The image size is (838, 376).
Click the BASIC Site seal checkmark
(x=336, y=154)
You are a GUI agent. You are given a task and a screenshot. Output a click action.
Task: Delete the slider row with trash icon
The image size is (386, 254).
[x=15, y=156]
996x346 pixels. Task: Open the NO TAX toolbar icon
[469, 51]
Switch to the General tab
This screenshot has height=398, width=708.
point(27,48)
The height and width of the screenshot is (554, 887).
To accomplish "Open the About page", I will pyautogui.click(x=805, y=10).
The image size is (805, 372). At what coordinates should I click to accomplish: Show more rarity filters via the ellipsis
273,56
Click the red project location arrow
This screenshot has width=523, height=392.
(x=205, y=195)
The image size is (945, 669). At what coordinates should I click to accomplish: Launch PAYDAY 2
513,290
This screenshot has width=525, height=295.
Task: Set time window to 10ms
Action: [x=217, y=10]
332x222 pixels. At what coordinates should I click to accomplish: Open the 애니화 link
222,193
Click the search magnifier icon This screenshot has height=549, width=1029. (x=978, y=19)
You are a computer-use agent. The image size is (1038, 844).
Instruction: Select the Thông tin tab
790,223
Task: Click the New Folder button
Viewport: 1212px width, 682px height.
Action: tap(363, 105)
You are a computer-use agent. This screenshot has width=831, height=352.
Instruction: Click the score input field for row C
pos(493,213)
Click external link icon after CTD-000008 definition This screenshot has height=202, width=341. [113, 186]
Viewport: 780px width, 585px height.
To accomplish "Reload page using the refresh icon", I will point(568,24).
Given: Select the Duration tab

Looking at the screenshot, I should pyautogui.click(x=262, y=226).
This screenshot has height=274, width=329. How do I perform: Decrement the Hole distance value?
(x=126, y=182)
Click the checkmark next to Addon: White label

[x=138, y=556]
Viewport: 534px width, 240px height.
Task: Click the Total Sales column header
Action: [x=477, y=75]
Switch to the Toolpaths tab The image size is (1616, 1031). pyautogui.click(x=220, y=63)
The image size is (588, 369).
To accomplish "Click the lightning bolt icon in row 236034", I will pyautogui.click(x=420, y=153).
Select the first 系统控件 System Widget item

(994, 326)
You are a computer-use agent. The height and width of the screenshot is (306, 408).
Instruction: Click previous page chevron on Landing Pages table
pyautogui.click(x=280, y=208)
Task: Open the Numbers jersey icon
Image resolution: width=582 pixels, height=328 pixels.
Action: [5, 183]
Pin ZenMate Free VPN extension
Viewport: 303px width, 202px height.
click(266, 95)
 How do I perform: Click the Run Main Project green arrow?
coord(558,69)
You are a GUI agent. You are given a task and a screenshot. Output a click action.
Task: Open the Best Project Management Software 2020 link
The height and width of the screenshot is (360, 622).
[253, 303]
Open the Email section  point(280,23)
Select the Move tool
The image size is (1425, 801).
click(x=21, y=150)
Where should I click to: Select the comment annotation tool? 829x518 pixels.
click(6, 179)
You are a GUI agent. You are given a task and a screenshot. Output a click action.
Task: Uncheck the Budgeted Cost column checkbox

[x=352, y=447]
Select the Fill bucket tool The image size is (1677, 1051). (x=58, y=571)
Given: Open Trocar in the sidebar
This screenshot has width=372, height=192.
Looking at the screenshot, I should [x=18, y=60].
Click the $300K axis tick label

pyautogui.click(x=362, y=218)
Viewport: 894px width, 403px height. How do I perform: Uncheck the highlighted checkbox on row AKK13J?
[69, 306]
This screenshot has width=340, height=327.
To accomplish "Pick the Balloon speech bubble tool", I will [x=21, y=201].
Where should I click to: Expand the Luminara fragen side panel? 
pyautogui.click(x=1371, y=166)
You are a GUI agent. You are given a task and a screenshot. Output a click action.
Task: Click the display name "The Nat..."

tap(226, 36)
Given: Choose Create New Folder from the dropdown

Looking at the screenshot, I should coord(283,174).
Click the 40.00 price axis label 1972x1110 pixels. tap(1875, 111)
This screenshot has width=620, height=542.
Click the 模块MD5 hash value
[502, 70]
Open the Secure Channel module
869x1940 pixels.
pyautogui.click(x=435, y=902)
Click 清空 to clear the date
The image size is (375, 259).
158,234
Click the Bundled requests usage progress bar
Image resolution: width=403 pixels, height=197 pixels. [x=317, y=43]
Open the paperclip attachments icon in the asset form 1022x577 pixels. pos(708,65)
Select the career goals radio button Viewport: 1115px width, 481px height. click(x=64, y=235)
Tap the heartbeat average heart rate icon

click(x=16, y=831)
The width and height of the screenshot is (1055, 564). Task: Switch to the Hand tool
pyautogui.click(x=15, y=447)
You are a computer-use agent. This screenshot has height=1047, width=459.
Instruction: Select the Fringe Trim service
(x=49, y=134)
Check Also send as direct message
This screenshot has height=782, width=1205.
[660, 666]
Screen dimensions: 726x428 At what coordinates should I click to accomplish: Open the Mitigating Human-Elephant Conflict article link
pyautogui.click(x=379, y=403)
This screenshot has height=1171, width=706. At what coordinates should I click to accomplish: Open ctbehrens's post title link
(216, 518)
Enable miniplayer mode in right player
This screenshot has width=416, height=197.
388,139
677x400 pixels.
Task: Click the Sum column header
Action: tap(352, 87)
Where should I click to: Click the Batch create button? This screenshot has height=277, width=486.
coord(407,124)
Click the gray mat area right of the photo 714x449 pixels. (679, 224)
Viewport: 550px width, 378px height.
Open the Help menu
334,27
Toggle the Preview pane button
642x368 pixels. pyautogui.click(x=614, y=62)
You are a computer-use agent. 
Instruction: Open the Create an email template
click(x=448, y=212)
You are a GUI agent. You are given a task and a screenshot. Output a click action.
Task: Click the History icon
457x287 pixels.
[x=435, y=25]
+===+
→ **Instruction**:
Recast the lines from the one containing "Select the first 系统控件 System Widget item" up to and including the one containing "Action: [5, 183]" as a Markdown table with columns No and Line. Number each line and leave out blank lines.

→ **Exercise solution**:
| No | Line |
|---|---|
| 1 | Select the first 系统控件 System Widget item |
| 2 | (994, 326) |
| 3 | You are a computer-use agent. The height and width of the screenshot is (306, 408). |
| 4 | Instruction: Click previous page chevron on Landing Pages table |
| 5 | pyautogui.click(x=280, y=208) |
| 6 | Task: Open the Numbers jersey icon |
| 7 | Image resolution: width=582 pixels, height=328 pixels. |
| 8 | Action: [5, 183] |